The records below need retyping in full; give them again exactly.

*** Opening DATA SECTION ***

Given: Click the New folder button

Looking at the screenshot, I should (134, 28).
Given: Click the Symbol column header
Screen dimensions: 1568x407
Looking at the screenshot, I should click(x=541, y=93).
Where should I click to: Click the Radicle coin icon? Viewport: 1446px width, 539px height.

*** Closing DATA SECTION ***

SOLUTION FOR THIS TASK -
Given: Click the New folder button

Looking at the screenshot, I should (134, 28).
Given: Click the Symbol column header
Screen dimensions: 1568x407
Looking at the screenshot, I should click(x=541, y=93).
Where should I click to: Click the Radicle coin icon? Viewport: 1446px width, 539px height.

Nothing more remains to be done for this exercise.